■ **Consigne donnée**
Recopiez mot pour mot le passage de l'article sur l'abattage d'arbres le long du tracé de l'A69 qui va de « Mais pour Thomas » jusqu'à « massive jusqu'à présent... » inclus.

━━━━━ Extrait du document ━━━━━

Ce vendredi 31 mars, la préfecture a publié un arrêté de circulation pour "permettre le ramassage du bois coupé en tout sécurité" sur la RN126. Le collectif La Voie est Libre craint que cela ne soit une excuse pour continuer d’abattre des arbres sur le tracé de l’autoroute.
"C’est des mensonges, je n’y crois pas du tout". Cette réaction, c’est celle de Thomas Digard, du collectif militant La Voie est Libre à la toute fraîche publication d’un arrêté par la préfecture du Tarn. Celui-ci "porte sur la protection des circulations sur la RN 126", pour "permettre dans les prochaines semaines le ramassage du bois coupé en toute sécurité" sur le tracé de l'A69, indique la préfecture.
Mais pour Thomas Digard, pas de doutes, un train peut en cacher un autre. "L’arrêté concerne deux zones. Sur les deux zones, il y en a une où ils sont intervenus mercredi, mais il reste des arbres à abattre. Sur l’autre zone, ils ne sont jamais intervenus pour l’instant, mais il y a des platanes à abattre" explique-t-il. Or, si la loi interdit d’abattre des arbres du 1er avril au 31 juillet pour respecter la nidification des oiseaux, après le 31 mars, comme le précise la préfecture, "la réglementation permet de couper quelques arbres isolés, de manière ponctuelle." Pour le collectif, des arbres vont tout de même continuer de tomber.
Une mobilisation massive jusqu'à présent...

━━━━━ Extrait de données ━━━━━

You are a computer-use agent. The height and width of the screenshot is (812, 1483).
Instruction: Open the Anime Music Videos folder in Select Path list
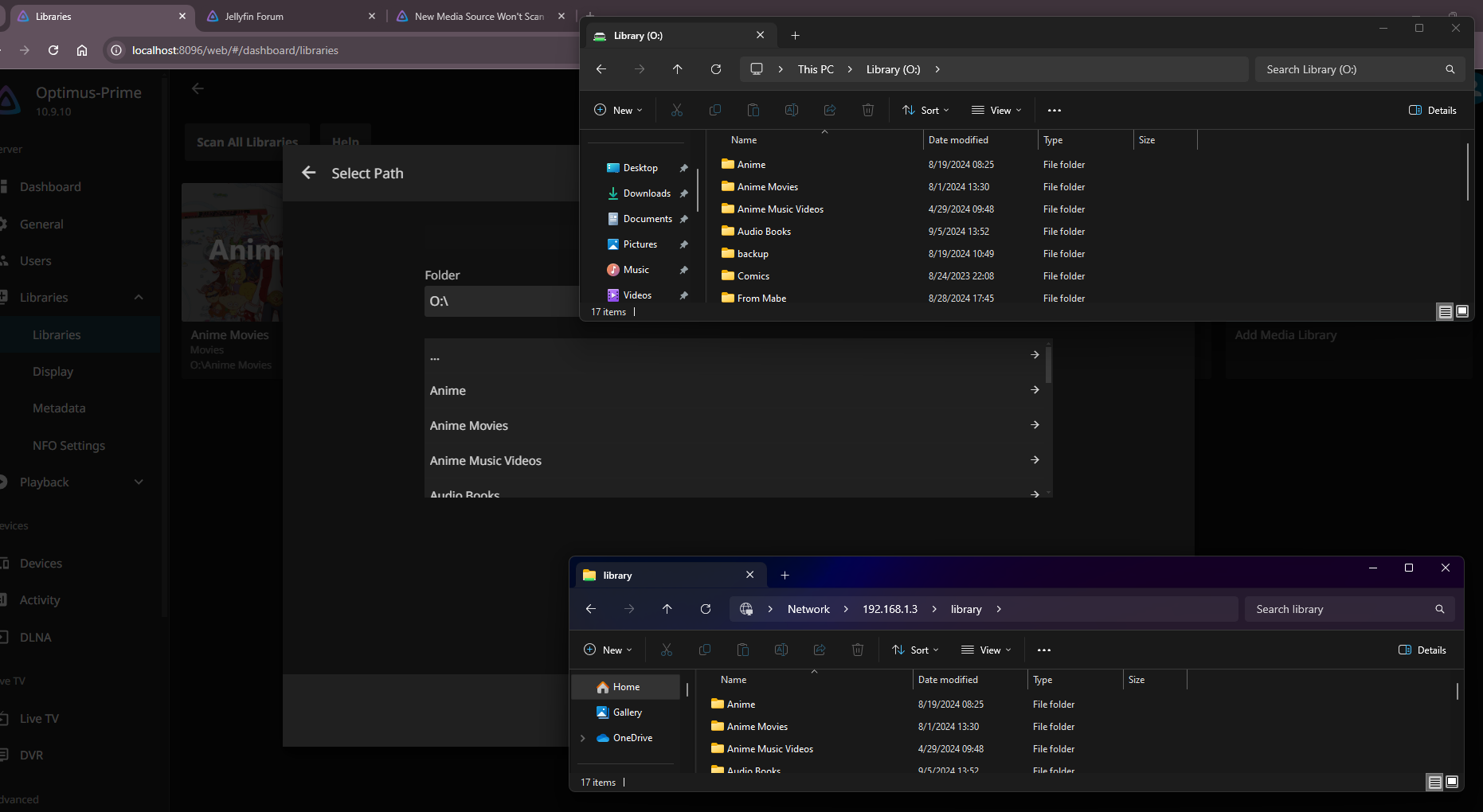(486, 460)
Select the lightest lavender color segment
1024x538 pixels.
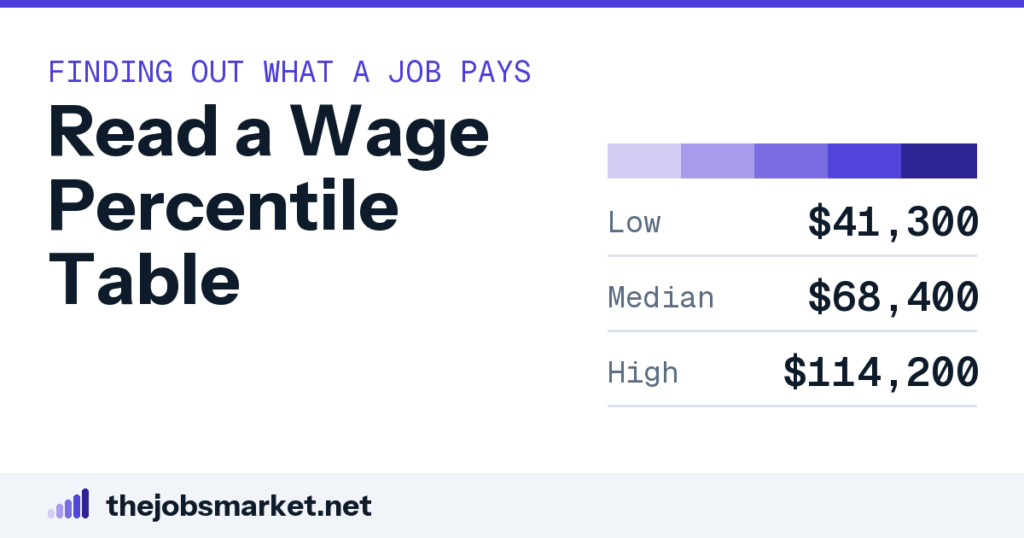pos(644,161)
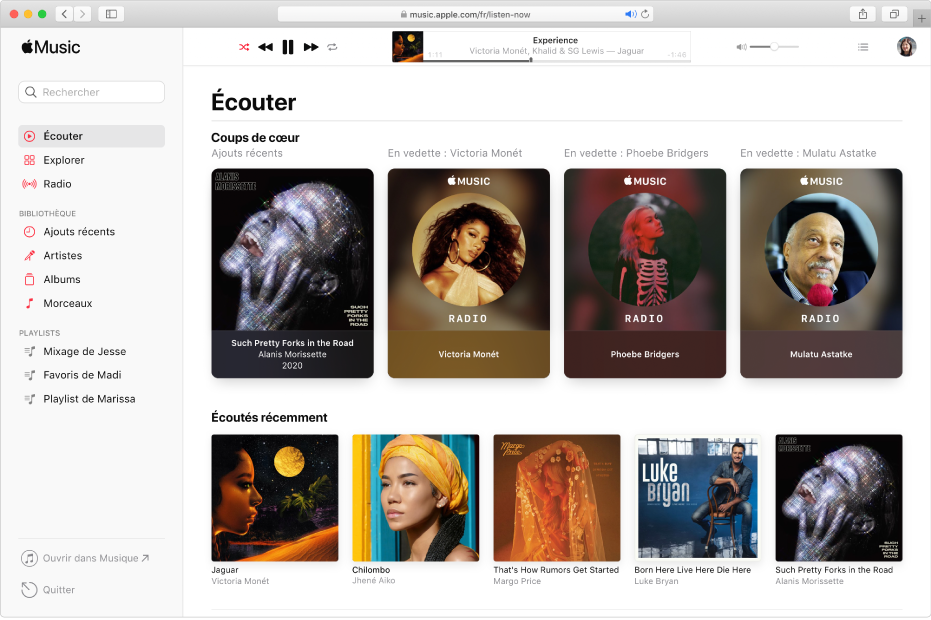Image resolution: width=931 pixels, height=620 pixels.
Task: Adjust the volume slider
Action: [x=775, y=46]
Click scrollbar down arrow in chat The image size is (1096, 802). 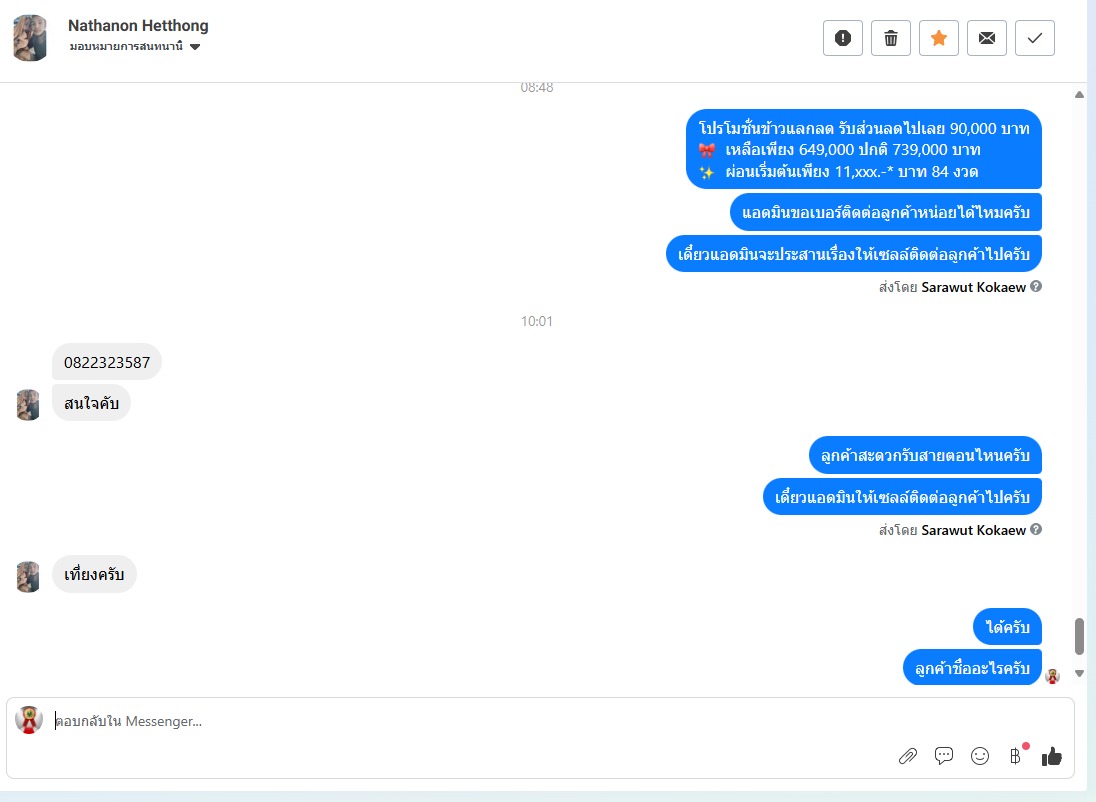click(x=1079, y=674)
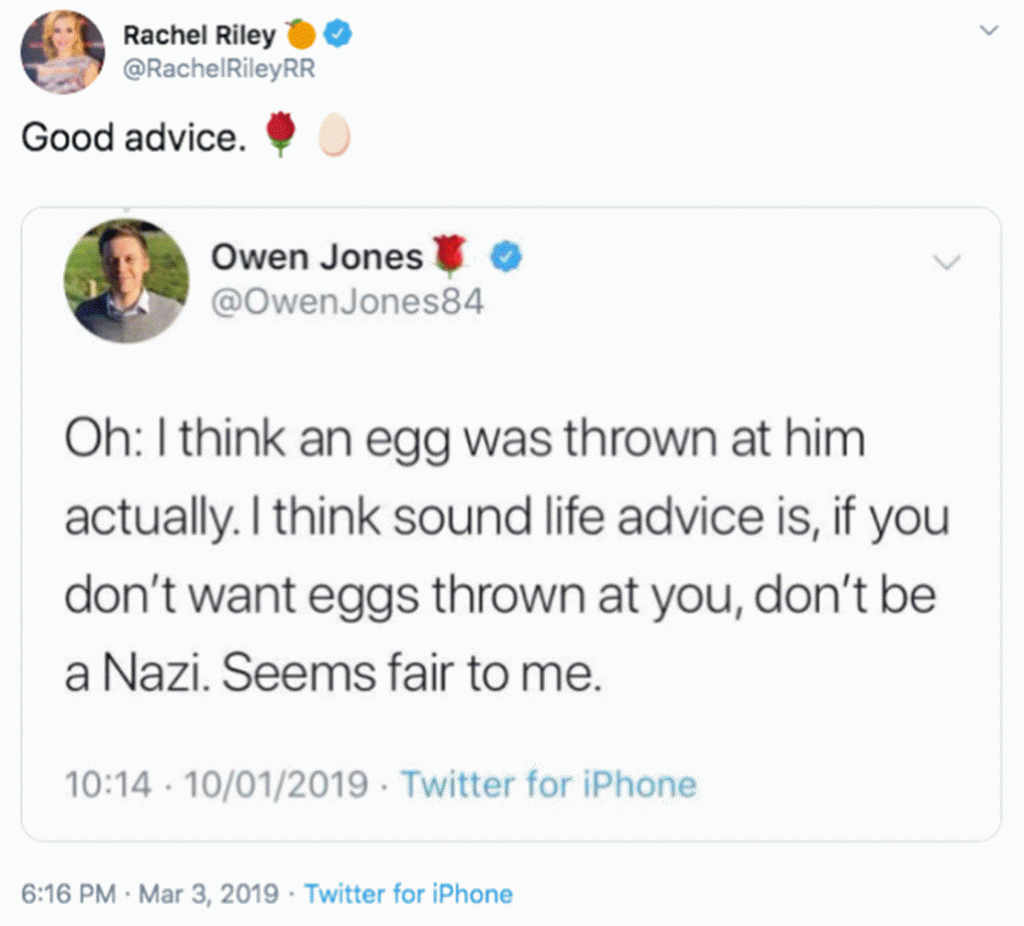Image resolution: width=1024 pixels, height=926 pixels.
Task: Click the rose emoji after "Good advice."
Action: (x=282, y=135)
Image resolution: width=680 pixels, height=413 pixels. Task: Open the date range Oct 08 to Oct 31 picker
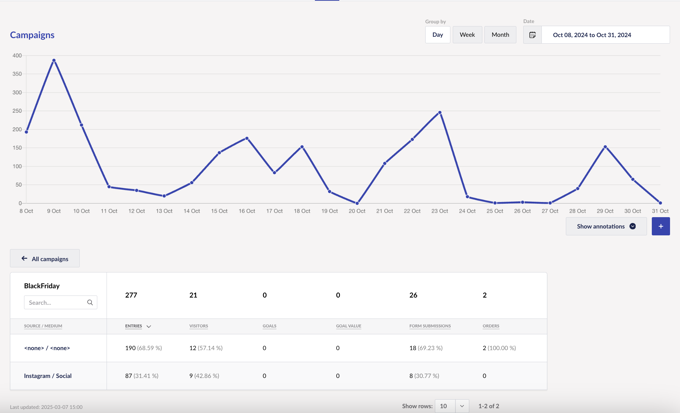tap(605, 35)
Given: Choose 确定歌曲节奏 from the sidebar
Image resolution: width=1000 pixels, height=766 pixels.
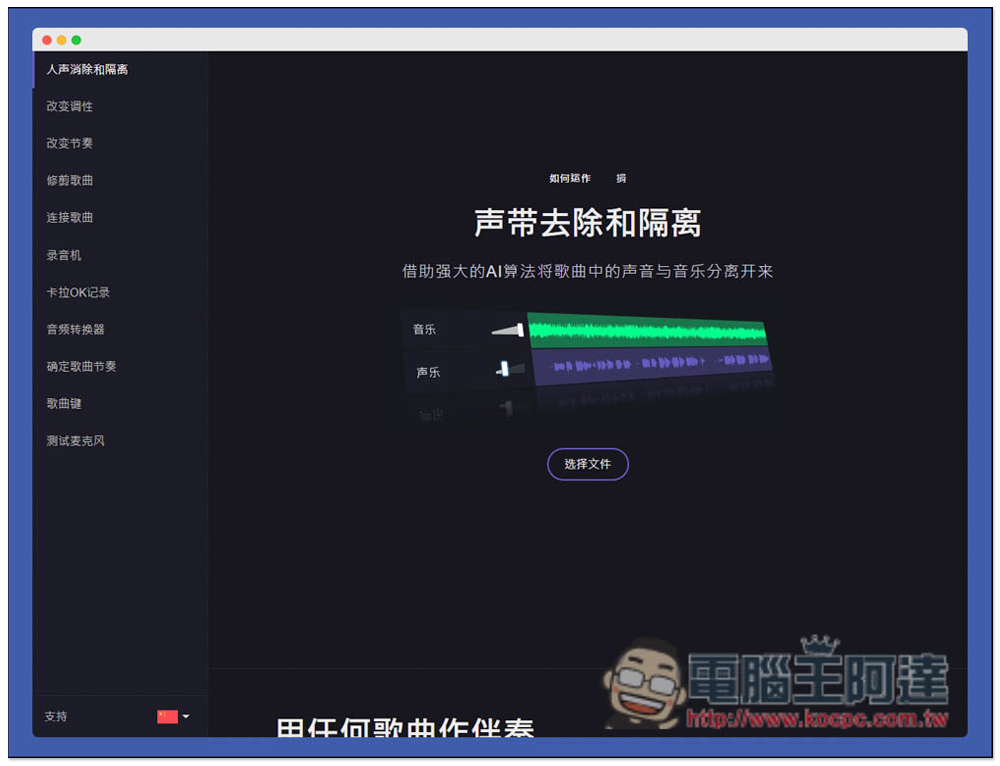Looking at the screenshot, I should coord(81,366).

━━━━━

■ **Corrigé proposé**
Mais pour Thomas Digard, pas de doutes, un train peut en cacher un autre. "L’arrêté concerne deux zones. Sur les deux zones, il y en a une où ils sont intervenus mercredi, mais il reste des arbres à abattre. Sur l’autre zone, ils ne sont jamais intervenus pour l’instant, mais il y a des platanes à abattre" explique-t-il. Or, si la loi interdit d’abattre des arbres du 1er avril au 31 juillet pour respecter la nidification des oiseaux, après le 31 mars, comme le précise la préfecture, "la réglementation permet de couper quelques arbres isolés, de manière ponctuelle." Pour le collectif, des arbres vont tout de même continuer de tomber.
Une mobilisation massive jusqu'à présent...